Du kannst ein Formular via HTML erstellen, ja.
das kannst Du dann mit einem Button absenden und dann die Daten in einer 2. Seite per Mail verschicken.
Das versenden würde ich mit PHP vornehmen, dann kannst Du, wen Du das willst, auch überprüfen ob evtl. einige Felder nicht ausgefüllt sind.

redlama


----------



## Gumbo (6. Oktober 2004)

Das Anmeldeformular allein ist mit HTML möglich. Die weitere Verarbeitung, sprich das Versenden der Daten, wird jedoch ohne ein serverseitiges Skript nicht möglich sein.

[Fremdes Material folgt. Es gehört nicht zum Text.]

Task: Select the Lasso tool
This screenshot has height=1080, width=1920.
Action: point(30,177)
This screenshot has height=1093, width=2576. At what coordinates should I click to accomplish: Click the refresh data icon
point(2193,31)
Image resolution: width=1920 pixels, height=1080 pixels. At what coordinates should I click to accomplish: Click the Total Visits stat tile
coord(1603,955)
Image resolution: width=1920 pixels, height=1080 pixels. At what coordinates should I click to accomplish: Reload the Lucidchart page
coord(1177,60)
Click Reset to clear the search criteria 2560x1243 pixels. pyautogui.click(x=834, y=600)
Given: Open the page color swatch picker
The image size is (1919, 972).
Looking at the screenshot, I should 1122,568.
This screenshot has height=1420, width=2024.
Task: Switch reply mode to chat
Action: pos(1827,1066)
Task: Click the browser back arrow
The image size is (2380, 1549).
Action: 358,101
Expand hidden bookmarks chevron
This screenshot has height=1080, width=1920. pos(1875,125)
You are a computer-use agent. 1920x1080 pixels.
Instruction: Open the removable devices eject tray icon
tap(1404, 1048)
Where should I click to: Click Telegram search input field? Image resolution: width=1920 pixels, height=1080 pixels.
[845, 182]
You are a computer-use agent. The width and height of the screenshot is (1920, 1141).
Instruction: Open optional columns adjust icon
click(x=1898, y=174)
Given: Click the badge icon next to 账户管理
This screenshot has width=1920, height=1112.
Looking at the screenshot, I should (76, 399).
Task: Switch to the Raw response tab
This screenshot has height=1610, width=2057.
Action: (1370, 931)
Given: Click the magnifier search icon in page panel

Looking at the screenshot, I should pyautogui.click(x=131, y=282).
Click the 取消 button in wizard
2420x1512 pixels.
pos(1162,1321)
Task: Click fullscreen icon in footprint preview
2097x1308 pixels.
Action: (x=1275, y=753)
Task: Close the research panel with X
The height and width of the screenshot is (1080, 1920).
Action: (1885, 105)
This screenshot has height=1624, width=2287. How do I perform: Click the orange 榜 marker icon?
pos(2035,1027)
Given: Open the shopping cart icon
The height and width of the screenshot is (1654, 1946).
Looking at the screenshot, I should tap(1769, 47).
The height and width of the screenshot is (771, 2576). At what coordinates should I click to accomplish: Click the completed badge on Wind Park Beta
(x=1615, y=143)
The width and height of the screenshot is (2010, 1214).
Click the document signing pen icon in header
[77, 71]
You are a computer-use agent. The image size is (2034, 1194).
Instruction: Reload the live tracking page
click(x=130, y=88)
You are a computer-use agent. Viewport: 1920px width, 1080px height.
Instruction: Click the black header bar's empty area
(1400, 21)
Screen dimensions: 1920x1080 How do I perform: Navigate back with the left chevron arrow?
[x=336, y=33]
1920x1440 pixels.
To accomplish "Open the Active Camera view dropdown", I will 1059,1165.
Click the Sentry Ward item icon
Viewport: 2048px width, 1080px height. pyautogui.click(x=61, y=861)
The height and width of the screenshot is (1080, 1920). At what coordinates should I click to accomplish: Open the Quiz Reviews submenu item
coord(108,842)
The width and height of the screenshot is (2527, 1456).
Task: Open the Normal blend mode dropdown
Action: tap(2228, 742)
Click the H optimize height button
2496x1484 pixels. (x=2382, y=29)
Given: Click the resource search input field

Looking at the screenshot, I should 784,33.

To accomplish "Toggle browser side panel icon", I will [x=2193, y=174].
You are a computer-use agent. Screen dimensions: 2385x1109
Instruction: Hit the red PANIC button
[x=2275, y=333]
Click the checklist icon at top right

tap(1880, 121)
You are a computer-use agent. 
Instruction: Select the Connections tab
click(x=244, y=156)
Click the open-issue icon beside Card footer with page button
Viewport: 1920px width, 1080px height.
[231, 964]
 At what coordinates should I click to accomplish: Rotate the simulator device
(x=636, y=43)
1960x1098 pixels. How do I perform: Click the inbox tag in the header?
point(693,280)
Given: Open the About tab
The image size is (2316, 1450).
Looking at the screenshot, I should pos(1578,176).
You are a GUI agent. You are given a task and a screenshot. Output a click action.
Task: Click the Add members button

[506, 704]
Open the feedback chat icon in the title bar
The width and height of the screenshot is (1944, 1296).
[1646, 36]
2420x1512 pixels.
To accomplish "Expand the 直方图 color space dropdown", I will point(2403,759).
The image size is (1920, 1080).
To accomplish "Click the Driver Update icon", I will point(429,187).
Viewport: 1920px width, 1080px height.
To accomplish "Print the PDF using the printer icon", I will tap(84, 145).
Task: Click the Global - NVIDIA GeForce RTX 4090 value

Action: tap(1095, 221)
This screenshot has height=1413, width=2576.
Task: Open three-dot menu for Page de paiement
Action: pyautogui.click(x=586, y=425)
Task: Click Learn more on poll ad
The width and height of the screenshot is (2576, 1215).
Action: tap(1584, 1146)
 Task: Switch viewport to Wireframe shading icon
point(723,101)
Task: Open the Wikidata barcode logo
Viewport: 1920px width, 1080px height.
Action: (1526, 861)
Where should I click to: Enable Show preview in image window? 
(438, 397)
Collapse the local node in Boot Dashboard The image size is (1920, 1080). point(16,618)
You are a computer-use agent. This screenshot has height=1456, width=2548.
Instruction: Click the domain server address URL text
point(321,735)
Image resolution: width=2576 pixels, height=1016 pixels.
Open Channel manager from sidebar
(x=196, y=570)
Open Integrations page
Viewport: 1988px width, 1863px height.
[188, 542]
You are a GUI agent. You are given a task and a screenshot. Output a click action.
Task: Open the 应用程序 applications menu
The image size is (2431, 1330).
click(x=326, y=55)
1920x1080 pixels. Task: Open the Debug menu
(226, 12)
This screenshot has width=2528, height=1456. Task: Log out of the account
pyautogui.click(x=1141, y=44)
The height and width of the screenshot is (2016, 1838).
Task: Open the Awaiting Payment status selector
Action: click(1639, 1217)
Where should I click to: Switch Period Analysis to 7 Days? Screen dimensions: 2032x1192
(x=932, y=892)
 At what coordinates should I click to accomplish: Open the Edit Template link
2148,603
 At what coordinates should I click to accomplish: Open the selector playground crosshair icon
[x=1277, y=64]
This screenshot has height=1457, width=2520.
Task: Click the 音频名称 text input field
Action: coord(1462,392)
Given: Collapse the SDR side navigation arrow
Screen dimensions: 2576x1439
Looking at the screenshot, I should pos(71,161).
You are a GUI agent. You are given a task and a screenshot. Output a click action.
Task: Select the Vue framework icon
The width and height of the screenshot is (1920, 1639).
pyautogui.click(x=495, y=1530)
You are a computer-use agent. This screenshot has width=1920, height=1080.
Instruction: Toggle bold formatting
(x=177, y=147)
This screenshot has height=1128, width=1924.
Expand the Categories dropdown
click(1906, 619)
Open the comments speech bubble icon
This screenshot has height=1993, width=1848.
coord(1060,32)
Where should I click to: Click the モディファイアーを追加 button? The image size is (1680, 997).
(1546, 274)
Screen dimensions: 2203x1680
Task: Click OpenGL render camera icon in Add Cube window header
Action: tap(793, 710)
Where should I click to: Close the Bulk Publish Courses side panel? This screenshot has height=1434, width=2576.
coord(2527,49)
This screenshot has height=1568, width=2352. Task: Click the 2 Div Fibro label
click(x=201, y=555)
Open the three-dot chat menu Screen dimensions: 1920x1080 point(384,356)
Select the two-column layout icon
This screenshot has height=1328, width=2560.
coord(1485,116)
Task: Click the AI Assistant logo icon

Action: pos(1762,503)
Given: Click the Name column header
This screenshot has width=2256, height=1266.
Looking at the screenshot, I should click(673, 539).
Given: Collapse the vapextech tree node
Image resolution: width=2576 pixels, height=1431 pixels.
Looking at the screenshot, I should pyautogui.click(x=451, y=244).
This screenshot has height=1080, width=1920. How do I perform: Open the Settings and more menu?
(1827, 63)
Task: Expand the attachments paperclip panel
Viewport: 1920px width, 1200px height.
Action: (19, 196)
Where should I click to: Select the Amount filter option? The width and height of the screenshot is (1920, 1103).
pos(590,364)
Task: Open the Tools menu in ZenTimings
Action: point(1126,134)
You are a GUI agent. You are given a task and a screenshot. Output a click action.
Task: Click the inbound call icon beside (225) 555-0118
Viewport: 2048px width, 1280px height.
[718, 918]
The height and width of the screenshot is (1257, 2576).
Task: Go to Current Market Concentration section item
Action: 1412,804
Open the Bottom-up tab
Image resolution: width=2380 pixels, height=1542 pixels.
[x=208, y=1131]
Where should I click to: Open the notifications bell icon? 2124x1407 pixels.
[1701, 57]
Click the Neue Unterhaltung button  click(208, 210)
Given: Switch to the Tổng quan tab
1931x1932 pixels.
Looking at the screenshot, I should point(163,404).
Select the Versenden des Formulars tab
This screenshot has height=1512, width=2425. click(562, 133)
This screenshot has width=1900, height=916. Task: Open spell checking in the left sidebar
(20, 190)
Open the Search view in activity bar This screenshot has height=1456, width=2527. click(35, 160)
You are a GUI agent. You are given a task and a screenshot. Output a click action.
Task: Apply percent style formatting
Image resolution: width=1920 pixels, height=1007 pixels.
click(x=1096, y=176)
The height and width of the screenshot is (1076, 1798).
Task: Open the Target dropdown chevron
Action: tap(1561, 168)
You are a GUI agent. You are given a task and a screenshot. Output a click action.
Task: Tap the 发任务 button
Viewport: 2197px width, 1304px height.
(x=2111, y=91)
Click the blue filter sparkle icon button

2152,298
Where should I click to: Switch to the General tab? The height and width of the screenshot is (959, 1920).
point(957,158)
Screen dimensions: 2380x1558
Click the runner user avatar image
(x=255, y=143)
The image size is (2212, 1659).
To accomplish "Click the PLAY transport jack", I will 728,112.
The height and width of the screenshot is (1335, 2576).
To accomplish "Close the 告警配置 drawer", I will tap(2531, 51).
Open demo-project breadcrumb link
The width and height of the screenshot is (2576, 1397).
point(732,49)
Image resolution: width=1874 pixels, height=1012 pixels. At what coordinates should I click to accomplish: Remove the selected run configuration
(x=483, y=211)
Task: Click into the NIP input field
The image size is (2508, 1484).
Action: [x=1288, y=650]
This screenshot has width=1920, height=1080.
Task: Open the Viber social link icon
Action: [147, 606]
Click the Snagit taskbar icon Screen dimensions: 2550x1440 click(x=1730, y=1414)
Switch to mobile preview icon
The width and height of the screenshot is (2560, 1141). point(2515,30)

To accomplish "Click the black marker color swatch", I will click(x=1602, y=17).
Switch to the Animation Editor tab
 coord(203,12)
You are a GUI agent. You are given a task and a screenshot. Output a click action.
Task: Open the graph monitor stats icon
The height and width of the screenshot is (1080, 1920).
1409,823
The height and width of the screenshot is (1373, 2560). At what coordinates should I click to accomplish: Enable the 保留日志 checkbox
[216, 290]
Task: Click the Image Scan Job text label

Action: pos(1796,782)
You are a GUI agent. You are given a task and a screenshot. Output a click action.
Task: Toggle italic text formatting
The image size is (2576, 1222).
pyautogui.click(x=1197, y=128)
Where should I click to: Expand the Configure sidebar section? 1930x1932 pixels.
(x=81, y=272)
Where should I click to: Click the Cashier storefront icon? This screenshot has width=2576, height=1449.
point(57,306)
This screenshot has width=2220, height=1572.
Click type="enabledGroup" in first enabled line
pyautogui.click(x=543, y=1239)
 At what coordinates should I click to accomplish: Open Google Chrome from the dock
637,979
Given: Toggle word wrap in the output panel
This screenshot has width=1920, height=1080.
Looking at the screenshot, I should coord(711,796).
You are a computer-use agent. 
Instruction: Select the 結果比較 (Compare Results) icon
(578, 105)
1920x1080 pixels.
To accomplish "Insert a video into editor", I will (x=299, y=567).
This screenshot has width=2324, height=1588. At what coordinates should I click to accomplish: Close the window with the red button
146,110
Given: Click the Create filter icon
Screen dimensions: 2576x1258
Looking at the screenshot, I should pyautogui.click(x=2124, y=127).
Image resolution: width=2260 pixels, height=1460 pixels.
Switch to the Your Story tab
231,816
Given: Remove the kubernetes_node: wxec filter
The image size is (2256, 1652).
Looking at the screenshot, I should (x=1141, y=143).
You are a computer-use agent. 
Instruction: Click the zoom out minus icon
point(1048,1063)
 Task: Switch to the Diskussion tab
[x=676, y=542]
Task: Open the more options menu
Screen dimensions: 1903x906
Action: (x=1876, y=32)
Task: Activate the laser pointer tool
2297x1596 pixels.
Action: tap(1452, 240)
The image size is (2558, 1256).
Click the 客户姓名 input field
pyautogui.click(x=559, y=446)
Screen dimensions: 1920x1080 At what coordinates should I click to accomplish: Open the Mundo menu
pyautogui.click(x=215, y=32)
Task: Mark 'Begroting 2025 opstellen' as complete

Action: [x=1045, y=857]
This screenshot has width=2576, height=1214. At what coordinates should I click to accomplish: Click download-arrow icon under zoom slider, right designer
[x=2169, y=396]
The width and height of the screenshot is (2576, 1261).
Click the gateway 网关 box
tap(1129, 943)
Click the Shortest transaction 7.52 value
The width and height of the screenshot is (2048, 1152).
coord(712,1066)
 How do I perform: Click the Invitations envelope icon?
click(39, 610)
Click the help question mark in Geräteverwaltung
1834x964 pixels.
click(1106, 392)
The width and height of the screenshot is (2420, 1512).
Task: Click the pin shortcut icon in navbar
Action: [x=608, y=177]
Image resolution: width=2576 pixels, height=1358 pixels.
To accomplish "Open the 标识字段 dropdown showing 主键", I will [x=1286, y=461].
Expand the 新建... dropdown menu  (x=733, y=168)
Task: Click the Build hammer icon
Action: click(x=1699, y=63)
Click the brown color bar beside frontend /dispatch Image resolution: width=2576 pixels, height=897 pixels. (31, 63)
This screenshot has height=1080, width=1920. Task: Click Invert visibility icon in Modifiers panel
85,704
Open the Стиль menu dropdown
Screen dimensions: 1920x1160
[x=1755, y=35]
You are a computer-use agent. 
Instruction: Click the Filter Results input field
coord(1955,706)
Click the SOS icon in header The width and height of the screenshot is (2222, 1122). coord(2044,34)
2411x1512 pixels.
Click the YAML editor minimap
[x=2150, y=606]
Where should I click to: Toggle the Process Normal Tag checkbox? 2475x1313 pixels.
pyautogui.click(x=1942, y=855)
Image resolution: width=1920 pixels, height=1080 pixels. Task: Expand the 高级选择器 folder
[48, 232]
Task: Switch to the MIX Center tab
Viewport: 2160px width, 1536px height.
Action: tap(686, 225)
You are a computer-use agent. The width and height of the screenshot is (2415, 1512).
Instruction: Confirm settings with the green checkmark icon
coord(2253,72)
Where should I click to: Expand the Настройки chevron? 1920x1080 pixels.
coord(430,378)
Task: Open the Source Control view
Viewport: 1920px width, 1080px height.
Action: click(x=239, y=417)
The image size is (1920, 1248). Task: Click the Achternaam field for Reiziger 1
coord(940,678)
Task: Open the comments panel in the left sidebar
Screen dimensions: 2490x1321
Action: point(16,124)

Für weitere Informationen zum Thema „Formular mit HTML“ findest du auf selfhtml.org. Für das serverseitige Skript wendest du dich em besten nach Auswahl der Sprache (PHP, ASP, etc.) an das entsprechende Forum.


----------



## swayhulio (6. Oktober 2004)

es ist praktisch unmöglich nur mit html ein komplettes anmeldeformular zu schreiben? gibt es alternativen mit nur html? da ich keinen php/mysql fähigen webspace für meine hp habe und ich mich damit auch nicht auskenne wird es nämlich etwas schwer das ganze mit php angehen zu lassen. habt ihr tips o.ä.?


----------



## BSA (6. Oktober 2004)

Du kannst dan das Anmeldeformular per Mail versenden, das setzt aber voraus das der jenige der es versenden will Outlook oder ähnliches bei sich installiert hat bzw. nen Mailkonto eingerichtet hat....


----------



## redlama (6. Oktober 2004)

Schau mal hier nach, vielleicht hilft Dir das weiter.

redlama


----------



## swayhulio (6. Oktober 2004)

ja ich weiß jetzt wiederrum das es nicht geht, aber wirklich weiterhelfen tuts mir nicht. habt ihr keine andere lösung parat? btw. ist es schwer so ein anmeldeformular in php zu programmieren?


----------



## redlama (7. Oktober 2004)

Nein, es ist nicht schwer so eine Kombination aus Formular in HTML und PHP Skript zum senden zu erstellen und es dauert auch nicht wirklich lange.
Wenn Du mir sagst was genau Du brauchst bin ich gerne bereit Dir zu helfen (ich liefer Dir aber keine komplette Lösung, denn nur selberlernen macht schlau).

redlama


----------



## split (7. Oktober 2004)

Die einzige Möglichkeit, ein Formular nur via HTML zu schreiben (und abzuschicken), ist als action="mailto:deine@email.de" anzugeben. Das Absenden eines solchen Formulars ist allerdings nur dann möglich, wenn der Nutzer ein Mailprogramm (z.B. Outlook Express) installiert und vollständig konfiguriert hat. Außerdem kann eine Überprüfung der Daten nur durch eine (unsichere) JavaScript-Lösung durchgeführt werden.

Ansonsten, mach das Formuar per PHP. Such bei Google nach Formularverarbeitung+PHP oder so ähnlich...


----------



## PoNr (10. Oktober 2004)

Hi,
wenn du noch keine Lösung hast, dann kann ich dir helfen.
Also wenn nur 5 Formulareingaben an dich geschickt werden sollen und dein Provider PHP unterstützt kann ich dir ein Script dafür scheiben.
Kannst mir ja einfach mal ne Email schicken an:
PoNr 
Mit freundlichen Grüßen
PoNr


----------



## swayhulio (2. November 2004)

ja mein provider unterstützt php aber es müssen an die 50 emails eingehen bei mir


----------



## PoNr (2. November 2004)

Wie es müssen an die 50 Emails eingehen


----------